The premise of To The Moon is based around a technology that allows us to permanently reconstruct the memory on dying man. In this problem, we’ll give you a chance, to implement the logic behind the scene.
You‘ve been given N integers A [1], A [2],…, A [N]. On these integers, you need to implement the following operations:
- C l r d: Adding a constant d for every {A i | l <= i <= r}, and increase the time stamp by 1, this is the only operation that will cause the time stamp increase.

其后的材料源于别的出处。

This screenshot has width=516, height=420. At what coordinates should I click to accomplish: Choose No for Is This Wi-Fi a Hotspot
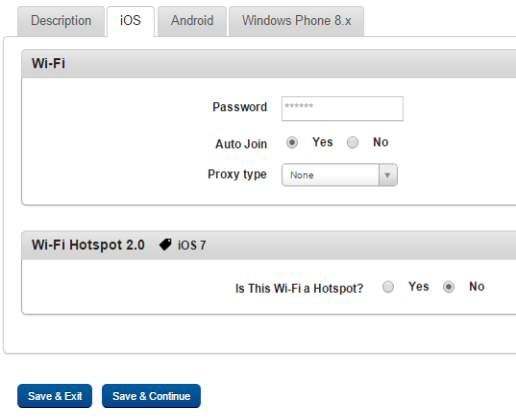point(448,287)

- Q l r: Querying the current sum of {A i | l <= i <= r}.
- H l r t: Querying a history sum of {A i | l <= i <= r} in time t.
- B t: Back to time t. And once you decide return to a past, you can never be access to a forward edition anymore.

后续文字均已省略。